He selected a heavy stick from her woodpile.
Tarn's captor passed him to one of his cohorts, drew his blade. Indigo-purple oil seemed to run its length. It swayed like a cobra about to strike.
"Tran, no. You can't stop them. Save yourself."
Tran moved toward the giant.
"Tran, please. Look at their badges. They're from the Imperial Standard. The Dragon sent them."
Sense gradually penetrated Tran's brain. He stood no chance against the least of Shinsan's soldiers. No one alive had much chance against men of the Imperial Standard Legion. That was no legion brag. These men had trained since their third birthdays. Fighting was their way of life, their religion. They had been chosen from Shinsan's healthiest, stoutest children. They were smart, and utterly without fear.

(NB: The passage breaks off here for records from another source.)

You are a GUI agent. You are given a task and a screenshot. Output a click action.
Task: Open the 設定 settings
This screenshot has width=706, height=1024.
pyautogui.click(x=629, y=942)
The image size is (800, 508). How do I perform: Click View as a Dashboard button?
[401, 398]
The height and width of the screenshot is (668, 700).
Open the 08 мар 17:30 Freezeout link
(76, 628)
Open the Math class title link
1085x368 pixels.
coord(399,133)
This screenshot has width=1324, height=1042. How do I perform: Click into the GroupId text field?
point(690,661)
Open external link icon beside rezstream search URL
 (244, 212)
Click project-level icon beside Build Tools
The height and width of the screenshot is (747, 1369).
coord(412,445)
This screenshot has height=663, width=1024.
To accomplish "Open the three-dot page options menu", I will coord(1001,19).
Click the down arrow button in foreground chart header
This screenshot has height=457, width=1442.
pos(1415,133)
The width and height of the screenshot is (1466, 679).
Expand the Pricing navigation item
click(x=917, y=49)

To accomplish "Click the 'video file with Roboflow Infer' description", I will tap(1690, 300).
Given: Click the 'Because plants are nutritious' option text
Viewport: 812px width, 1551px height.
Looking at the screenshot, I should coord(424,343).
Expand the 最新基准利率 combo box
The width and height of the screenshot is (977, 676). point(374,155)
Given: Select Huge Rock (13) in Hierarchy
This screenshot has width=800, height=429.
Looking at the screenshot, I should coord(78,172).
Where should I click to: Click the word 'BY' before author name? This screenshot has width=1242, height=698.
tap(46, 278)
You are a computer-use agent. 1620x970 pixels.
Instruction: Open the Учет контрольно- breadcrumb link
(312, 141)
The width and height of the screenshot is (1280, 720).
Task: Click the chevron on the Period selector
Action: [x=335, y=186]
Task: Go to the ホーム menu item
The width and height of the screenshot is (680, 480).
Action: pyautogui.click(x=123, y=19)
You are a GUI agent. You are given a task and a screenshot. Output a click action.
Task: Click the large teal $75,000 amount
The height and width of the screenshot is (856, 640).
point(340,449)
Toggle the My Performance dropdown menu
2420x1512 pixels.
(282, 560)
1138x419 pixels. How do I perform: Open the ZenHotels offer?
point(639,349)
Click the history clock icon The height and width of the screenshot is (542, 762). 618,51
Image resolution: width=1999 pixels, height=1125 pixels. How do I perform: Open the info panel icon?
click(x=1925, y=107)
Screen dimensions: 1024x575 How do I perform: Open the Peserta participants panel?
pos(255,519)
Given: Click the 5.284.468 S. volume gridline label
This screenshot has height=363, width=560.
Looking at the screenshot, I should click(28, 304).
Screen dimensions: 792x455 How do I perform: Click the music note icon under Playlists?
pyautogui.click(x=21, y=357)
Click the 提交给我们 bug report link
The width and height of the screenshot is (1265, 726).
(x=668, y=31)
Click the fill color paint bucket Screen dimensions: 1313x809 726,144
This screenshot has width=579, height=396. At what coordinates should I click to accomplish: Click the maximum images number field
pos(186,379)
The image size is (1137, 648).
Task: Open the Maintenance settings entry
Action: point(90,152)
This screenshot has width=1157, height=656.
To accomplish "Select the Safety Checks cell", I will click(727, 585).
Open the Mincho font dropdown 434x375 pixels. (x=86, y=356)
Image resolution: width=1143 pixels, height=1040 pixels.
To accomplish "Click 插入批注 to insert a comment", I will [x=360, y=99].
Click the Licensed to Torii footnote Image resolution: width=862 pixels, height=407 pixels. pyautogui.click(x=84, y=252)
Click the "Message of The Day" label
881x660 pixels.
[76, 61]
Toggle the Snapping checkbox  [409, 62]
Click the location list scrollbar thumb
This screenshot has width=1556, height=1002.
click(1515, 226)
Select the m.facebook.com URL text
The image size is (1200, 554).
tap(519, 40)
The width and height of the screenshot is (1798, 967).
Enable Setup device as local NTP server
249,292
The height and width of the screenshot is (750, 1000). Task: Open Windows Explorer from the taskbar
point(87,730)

Their confidence in their invincibility was absolute.
Tran could only get himself killed.
"Please, Tran. It's over. There's nothing you can do. I'm dead."
The hunter reflected. His thoughts were shaped by forest life. He decided.
Some might have called him coward. But Tran's people were realists. He would be useless to anyone hanging from a spike which had been driven into the base of his skull, while hisentrails hung out and his hands and feet lay on the ground before him.
He grabbed Lang and ran.
No one pursued him.
He stopped running once he reached cover.
He watched.
The soldiers shed their armor.
They had to be following orders. They didn't rape and plunder like foreign barbarians. They did what they were told, and only what they were told, and their service was reward enough.
The woman's screams ripped the afternoon air.
They didn't kill Tam, just made him watch.
In all things there are imponderables, intangibles, and unpredicatables. The most careful plan cannot account for every minuscule factor. The greatest necromancer cannot divine precisely enough to define the future till it becomes predestined. In every human enterprise the planners and seers deal with and interpret only the things they know. Then they usually interpret incorrectly.